O teor das delações do ex-presidente da Transpetro, Sérgio Machado, não traz nenhuma novidade para muitos políticos. Fazendo usufruto ou não das propinas travestidas de doações legais, a classe política brasileira conhece bem como funciona negócio.

Está (ou estava) tudo naturalizado. A população engolia as campanhas milionárias. Dinheiro retirado, sem pena, dos serviços essenciais, negligenciados Brasil afora. A Justiça Eleitoral fingia que não via. Afinal, ninguém nunca se importou em saber a origem dinheiro, apenas se era declarado ou não. E, claro, boa parte era declarado.

As esperanças de muitos políticos envolvidos é que as delações não passem de palavras ao vento, sem provas e sem rastros. Para alguns, a sorte não será generosa.

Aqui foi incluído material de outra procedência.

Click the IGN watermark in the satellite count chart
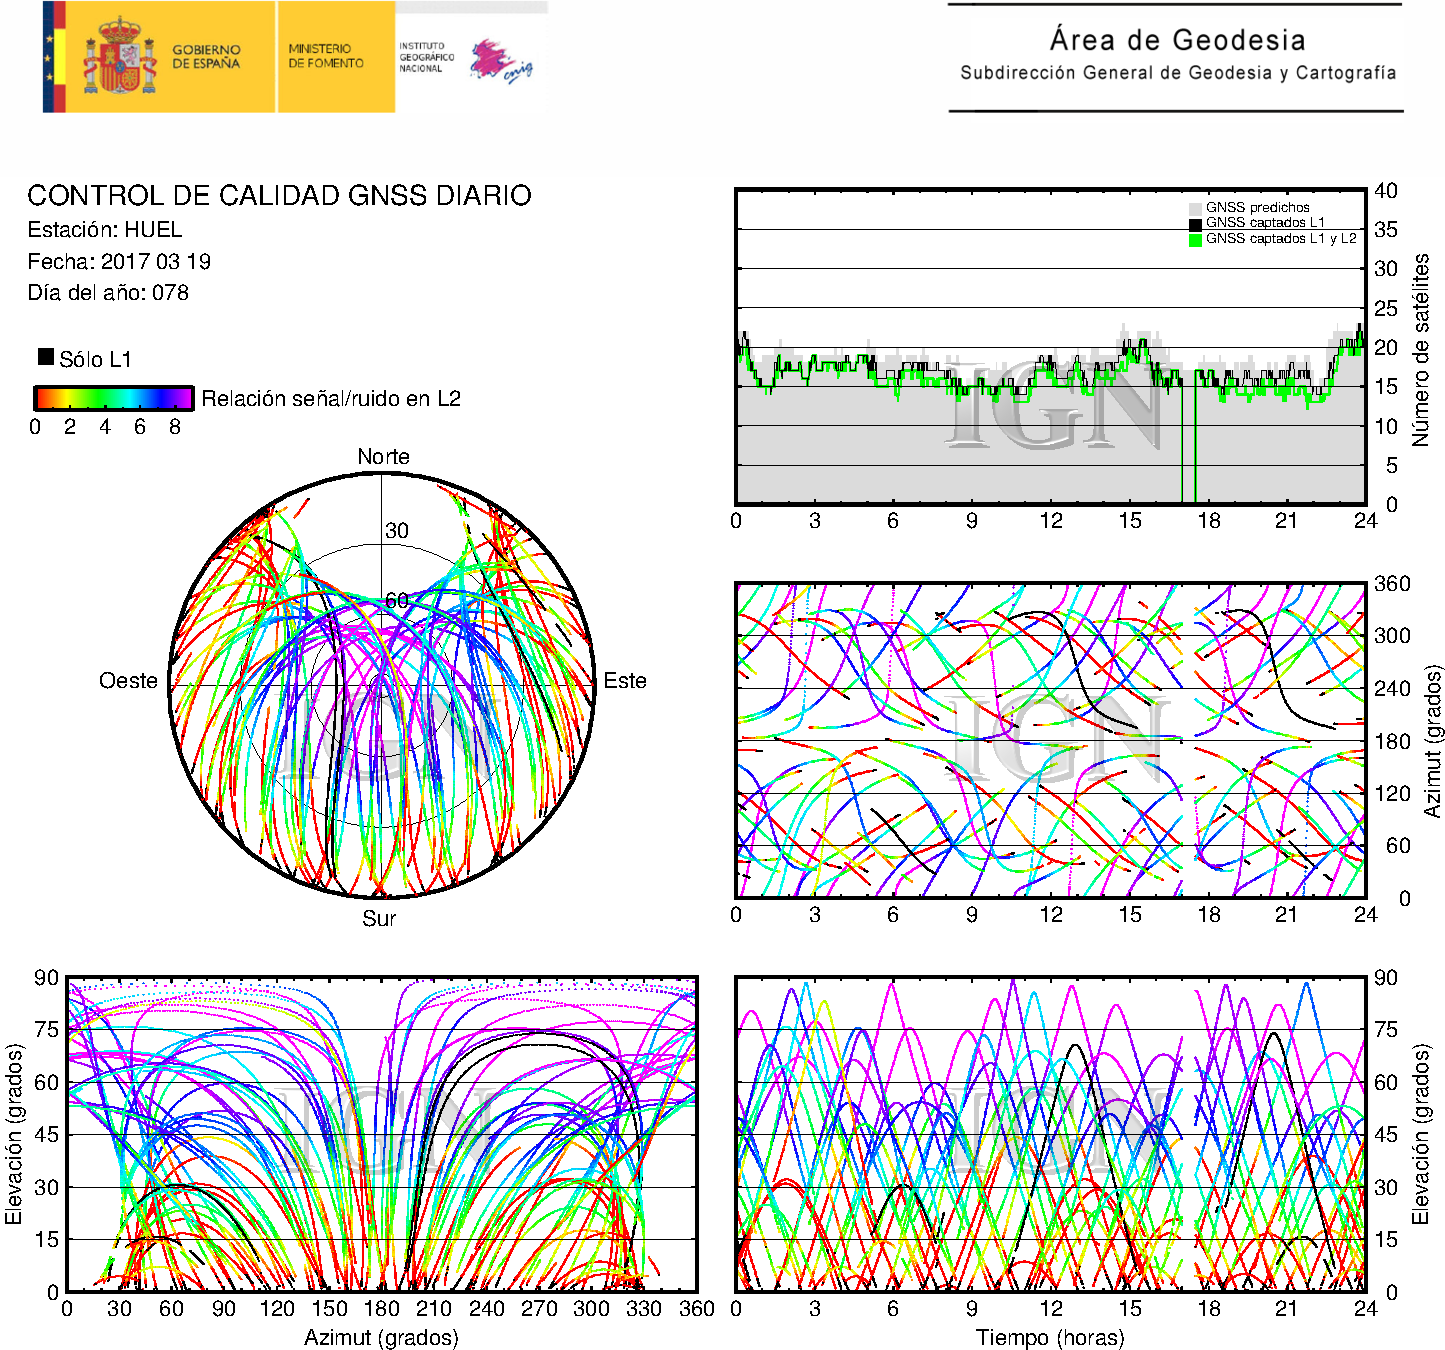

Nesta quinta-feira (16), mais um ministro de Temer pediu pra sair: Henrique Eduardo Alves (PMDB-RN), do Turismo. Já foi ministro de Dilma e ex-presidente da Câmara. O peemedebista não aguentou a pressão. É peça recorrente na Lava Jato e esteve na lista de 26 nomes citados por Sérgio Machado na delação, agora, liberada para todo mundo ler.

Alves é alvo de dois pedidos de abertura de inquérito feitos pelo procurador-geral da República, Rodrigo Janot, ao STF, que ainda não se pronunciou.

Ele é só mais uma peça podre do governo interino. Um governo que não conseguiu, em 30 dias, uma sequência tranqüila de três dias com uma pauta positiva na economia. A última tentativa foi de apresentar o projeto que estabelece teto para os gastos públicos. Uma tentativa abafada pela crise política interminável. Estamos numa esteira. Correndo, correndo, suando, olhando nuvens carregadas, sem sair do lugar.

Sem condições de resolver as bombas políticas, o governo Temer continua encurralado, como o de Dilma. Até quando ele aguenta? Quem será o próximo ministro?

 

Complicando    O ministro do TCU, Vital do Rêgo Filho, pode até se salvar, se ninguém conseguir provar que ele esteve envolvido em esquemas de recebimento de propina e pedágio, quando senador influente do PMDB. Mas é inegável que a situação dele só piora quando delatores fazem referência ao seu nome. Delcídio, Gim Argelo e, agora, Sérgio Machado.

Destino da Água    A Frente Parlamentar da Água da AL/PB realiza audiência pública nesta sexta-feira em São José de Piranhas, Alto Sertão. O presidente da Frente é o deputado estadual Jeová Campos, que propôs uma discussão sobre o destino e melhor aproveitamento da água.

O esgoto vai se misturar    Se não está na pauta, já passou da hora dos parlamentares discutirem o lançamento do esgoto de muitas cidades em rios e reservatórios que vão receber água do SF. O problema acontece nos Eixos Norte e no Leste. Retirar a sujeira era condição para ter acesso à água, mas pelo vistos será mais uma norma descumprida. A obra da transposição está quase concluída, mas o trabalho de esgotamento sanitário em algumas cidades não passa dos 10%.

Aplicativo da campanha    O pré-candidato a prefeito de João Pessoa pelo PTB, Wilson Filho, lança nesta sexta-feira (17), às 9 horas, aplicativo de celular para campanha. Na ferramenta, ele vai receber propostas e sugestões dos eleitores que podem ser incluídas no programa de governo. Mesmo com ajuda da tecnologia, Wilson diz que vai continuar com as reuniões e plenárias nos bairros.